=== DESCRIPTION OF THE TASK ===
Among the records below, find each line bearing the word "computer" and copy it.

(Collected data entries)

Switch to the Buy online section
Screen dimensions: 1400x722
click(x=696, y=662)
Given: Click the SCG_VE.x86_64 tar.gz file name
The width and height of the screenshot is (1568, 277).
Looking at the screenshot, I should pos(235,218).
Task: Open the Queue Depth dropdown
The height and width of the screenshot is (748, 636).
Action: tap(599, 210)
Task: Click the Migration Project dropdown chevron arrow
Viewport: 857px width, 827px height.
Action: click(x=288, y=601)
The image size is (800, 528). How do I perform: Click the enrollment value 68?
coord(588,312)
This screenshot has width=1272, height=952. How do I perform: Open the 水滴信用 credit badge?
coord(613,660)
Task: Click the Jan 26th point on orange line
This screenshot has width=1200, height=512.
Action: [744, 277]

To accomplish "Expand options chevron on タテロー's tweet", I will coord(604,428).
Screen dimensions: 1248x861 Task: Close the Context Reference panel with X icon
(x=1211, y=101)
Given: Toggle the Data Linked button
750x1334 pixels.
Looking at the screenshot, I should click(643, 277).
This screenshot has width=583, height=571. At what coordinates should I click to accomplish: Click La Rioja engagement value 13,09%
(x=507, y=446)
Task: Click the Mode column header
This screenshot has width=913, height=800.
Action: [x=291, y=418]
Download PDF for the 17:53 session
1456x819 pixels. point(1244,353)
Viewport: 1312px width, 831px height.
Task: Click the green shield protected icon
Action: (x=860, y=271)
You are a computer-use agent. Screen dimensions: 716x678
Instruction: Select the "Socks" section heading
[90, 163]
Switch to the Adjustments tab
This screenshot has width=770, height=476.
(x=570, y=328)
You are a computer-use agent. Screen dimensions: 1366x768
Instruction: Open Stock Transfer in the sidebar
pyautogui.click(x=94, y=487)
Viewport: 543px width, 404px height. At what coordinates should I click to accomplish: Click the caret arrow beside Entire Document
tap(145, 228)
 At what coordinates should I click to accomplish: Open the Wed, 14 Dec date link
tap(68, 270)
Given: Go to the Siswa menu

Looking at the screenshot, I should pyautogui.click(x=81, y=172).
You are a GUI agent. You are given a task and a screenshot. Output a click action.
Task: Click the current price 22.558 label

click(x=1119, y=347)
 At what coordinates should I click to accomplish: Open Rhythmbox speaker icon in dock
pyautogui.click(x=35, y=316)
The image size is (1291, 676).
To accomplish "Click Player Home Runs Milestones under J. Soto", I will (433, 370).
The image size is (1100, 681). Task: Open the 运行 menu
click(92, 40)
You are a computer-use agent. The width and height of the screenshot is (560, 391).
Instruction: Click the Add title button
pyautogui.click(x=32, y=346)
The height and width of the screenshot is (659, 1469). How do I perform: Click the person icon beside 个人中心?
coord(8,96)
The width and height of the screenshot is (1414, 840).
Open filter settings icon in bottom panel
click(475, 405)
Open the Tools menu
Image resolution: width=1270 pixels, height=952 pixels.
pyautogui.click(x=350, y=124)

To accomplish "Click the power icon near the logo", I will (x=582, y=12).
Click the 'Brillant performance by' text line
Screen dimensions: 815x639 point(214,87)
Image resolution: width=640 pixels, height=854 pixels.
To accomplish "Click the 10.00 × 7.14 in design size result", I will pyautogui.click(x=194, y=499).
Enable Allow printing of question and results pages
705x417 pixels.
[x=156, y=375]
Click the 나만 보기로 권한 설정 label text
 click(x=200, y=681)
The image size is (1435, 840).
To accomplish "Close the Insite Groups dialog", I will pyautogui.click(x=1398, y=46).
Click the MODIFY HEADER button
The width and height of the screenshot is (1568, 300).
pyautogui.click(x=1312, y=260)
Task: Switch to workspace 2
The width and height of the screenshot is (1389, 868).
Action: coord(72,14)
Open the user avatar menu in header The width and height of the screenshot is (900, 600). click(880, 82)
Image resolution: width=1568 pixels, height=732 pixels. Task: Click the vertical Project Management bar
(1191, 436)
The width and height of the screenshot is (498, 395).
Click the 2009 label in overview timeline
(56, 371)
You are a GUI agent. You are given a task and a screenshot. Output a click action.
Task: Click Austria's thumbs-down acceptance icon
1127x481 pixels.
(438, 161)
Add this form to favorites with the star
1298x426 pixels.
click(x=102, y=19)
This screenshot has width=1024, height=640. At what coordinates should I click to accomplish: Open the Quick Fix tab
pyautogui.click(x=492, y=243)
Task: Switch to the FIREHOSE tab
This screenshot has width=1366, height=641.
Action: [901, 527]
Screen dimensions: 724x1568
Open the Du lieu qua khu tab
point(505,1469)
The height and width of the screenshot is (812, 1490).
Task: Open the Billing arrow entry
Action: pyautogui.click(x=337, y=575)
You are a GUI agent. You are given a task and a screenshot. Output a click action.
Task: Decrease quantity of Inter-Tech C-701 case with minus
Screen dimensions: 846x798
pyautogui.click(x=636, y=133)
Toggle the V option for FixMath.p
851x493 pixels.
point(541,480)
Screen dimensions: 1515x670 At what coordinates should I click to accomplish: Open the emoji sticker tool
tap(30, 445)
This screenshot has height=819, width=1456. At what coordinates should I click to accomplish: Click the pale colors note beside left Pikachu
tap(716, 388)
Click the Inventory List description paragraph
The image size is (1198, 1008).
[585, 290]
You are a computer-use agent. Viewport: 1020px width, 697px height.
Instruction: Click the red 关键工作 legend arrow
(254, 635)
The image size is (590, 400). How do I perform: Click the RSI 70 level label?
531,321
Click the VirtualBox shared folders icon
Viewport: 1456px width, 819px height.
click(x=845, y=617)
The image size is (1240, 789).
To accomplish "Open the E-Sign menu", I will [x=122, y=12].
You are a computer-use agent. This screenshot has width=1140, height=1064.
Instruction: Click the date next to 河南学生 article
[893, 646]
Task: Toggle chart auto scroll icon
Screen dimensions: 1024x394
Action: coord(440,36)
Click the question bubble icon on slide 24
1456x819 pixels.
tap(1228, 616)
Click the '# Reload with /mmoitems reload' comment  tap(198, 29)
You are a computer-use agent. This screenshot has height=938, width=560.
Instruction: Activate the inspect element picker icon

=== ANSWER FOR THE TASK ===
You are a computer-use agent. Screen dimensions: 716x678
You are a computer-use agent. Screen dimensions: 1366x768
You are a computer-use agent. The width and height of the screenshot is (560, 391).
You are a computer-use agent. Viewport: 1020px width, 697px height.
You are a computer-use agent. This screenshot has width=1140, height=1064.
You are a computer-use agent. This screenshot has height=938, width=560.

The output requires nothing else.